>> START PROVIDED TEXT

See, but it's a lowercase a.
Yeah.
Yeah, lowercase A.
I was showing off my tattoo, and he's like, oh, yeah, like the feminine hygiene product.
Oh, man.
What was it really?
It's a Harry Potter thing.
Harry Potter.
My wife has the other half of the line or something.
Yeah, so I just tell people, I just tell people it's the pets.
Your wife has the other half of the line?
What is the other half of the line?
Oh, man.
Now you're pushing.
Sometimes.
Sometimes.
That is amazingly.
I think it's after all this time.
But it's not sometimes.
That is the perfect summation of husband and wife.
Sometimes.
He has always like.
That's like on Caribbean Enthusiasm.
You never initiate.
I'm always open.
I'm like 7-Eleven.
You're sometimes I'm always.
Oh, I see what you're talking about.
Yeah, I get it now.
Code.
Okay.
Russians.
I got it.
I got it.
We got it.
We got that.
I got it because that's where my mind went.
That's yeah.
That's where the ghosts.
Tell us about ghosts.
No, I want to know again.
I'm still trying to remember my tattoo joke.
This is going to drive me.
You'll come back as you're talking about ghosts.
If you remember it, just stop talking about what you're talking about.
I'm going to go ahead and tattoo.
Because I want to hear ghosts.
Because I want to hear, I want to drum up theological.
Dan will suddenly be like, theologically, that's not correct.
Oh, is this about ghosts because of God?
Yeah.
Yeah, God.
You can't believe in ghosts and God?
Is that true?
You can, yeah.
Well, you can.
Yeah, sure.
Yeah.
I'm curious.
I don't even know where the isn't Jesus.
Wasn't Jesus a ghost at some point?
Holy ghost.
Yeah, the Holy Ghost.
Well, he's not, but they're one.
He's different than the other ones.
They're Trinity.
That's correct.
You guys are just saying words.
You're just like Trinity, Jesus.
Is the Bible?
See, I always show my ignorance.
So someone's like, oh, I saw a ghost of an old man's head floating in a lighthouse.
Does the Bible say that's not true, or does that really happen?
It does say that King Saul talked to the dead, summoned the dead and talked to them.
Okay.
See?
So your story, this isn't actually funny.
This is sad.
You had neighbors.
You're going to say it in a funny way.
Am I going to say it funny?
Totally off yourself.
I can feel.
I feel it.
I knew it.
This was actually a funny, what do you call it?
Anecdote.
Anecdote.
Thanks.
I always forget words.
I have to tell that word too.
Right?
The word, the right word doesn't come.
Okay, so anecdote.

>> END PROVIDED TEXT
>> START LISTING

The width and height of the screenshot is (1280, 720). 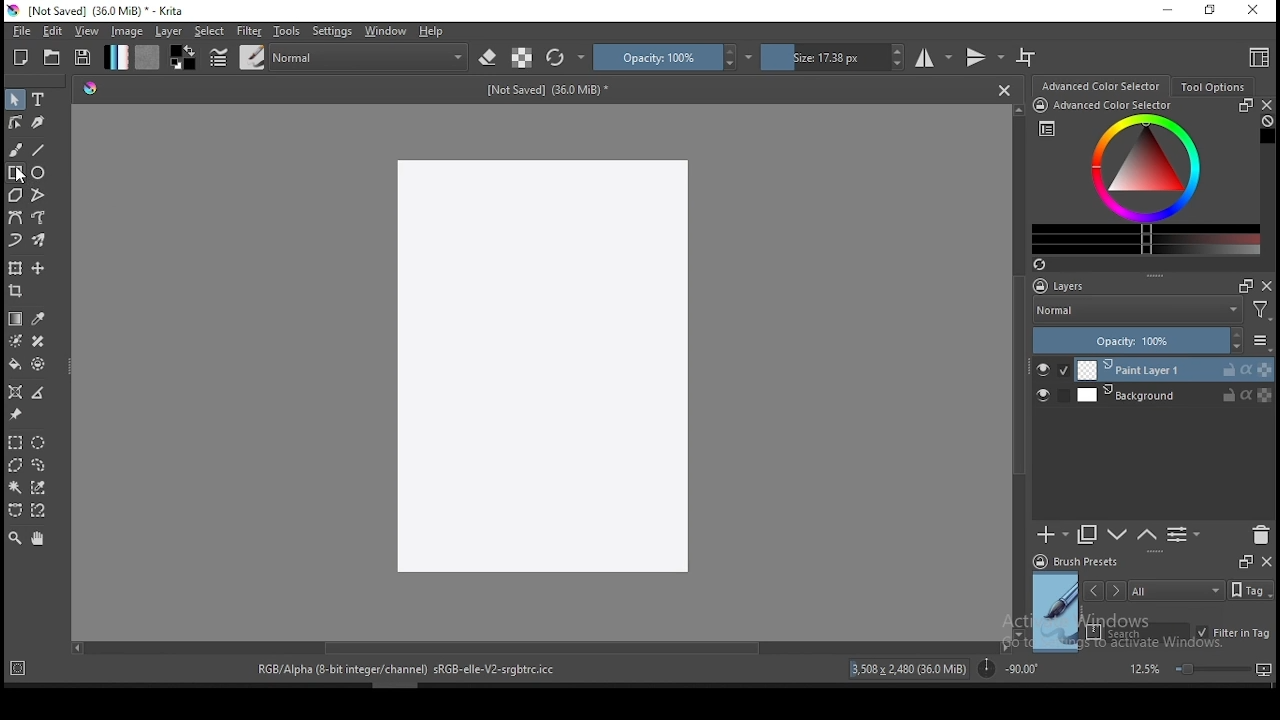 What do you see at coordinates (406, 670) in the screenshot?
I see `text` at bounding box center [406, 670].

>> END LISTING
>> START LISTING

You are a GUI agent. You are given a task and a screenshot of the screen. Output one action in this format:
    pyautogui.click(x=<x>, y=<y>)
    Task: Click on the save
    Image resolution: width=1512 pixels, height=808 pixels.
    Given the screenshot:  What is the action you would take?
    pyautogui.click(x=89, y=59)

>> END LISTING

● **REQUIRED WORK**
a. Answer these questions from the conversation transcript.
(i) What does the speaker with the tattoo say he tells people it stands for?
(ii) What is the tattoo actually connected to?
(iii) What does the transcript say King Saul did?
b. Write the next part of the conversation transcript, picking up right after its last line.

● **EXPECTED RESULTS**
a.
(i) The pets.
(ii) Harry Potter.
(iii) He summoned the dead and talked to them.

b.
My mom read the Woody Allen book, you know, his autobiography.
Okay.
And she's like, honey, I just realized you're just like Woody Allen.
You and Woody Allen have something very in common.
And I was like, that we both play music?
Nope.
That we both, you know, did comedy first.
Nope.
You both had neighbors who committed suicide twice.
Wow, that is specific.
I mean, it is.
He had two neighbors commit suicide, and I also had two neighbors who committed suicide in different apartments.
So this is different.
Technically, I had three because two were a couple.
Right.
So you had a, because that's the crazy part: you had a couple that committed suicide, like Rome and Juliet style, right?
Yes, they committed suicide in their garage by carbon monoxide poisoning.
Wow.
And yeah.
And you saw like I saw his ghosts because they were there for three days before they were found.
Wow.
And at one point, I came out of my house and he, the guy, was just standing in front of his door, just expressionless.
And I went, oh, sorry, I didn't see you there.
Like, cause it just caught me off guard.
And he didn't even flinch or like, he didn't, like, say, oh, I'm sorry.
He just, he was just standing there.
And this is before after they were found.
Well, that's what I'm, I don't, I can't quite remember because it had been days that they weren't found.
And in my memory, I was like, I don't remember when that was, but it feels like it was after the day that they killed themselves.
Wow.
But it could have been the day that he was like.
It could have been the day that he decided, but I don't remember.
It was a long time ago.
So what do you think?
Dan, your theological thoughts.
But then, well, somebody told me that like people who do believe in ghosts think that the body tends to hang around if nobody finds the body, that the ghost will kind of like let people know, you know.
Guys.
Yeah.
He's standing there.
What's going on back there?
You might want to check.
That's what all the lights flipping on and off is.
Hold up, guys.
Anybody smell something funny?
Yeah.
So if you got like the weird thing where like a light's going off in your house or like something's shaking around, it's just there's probably a dead body in the wall somewhere.
That's the one that never got discovered.
Well, that was the other thing.
When my dad died, I kept feeling like there were signs and my mom was like totally oblivious.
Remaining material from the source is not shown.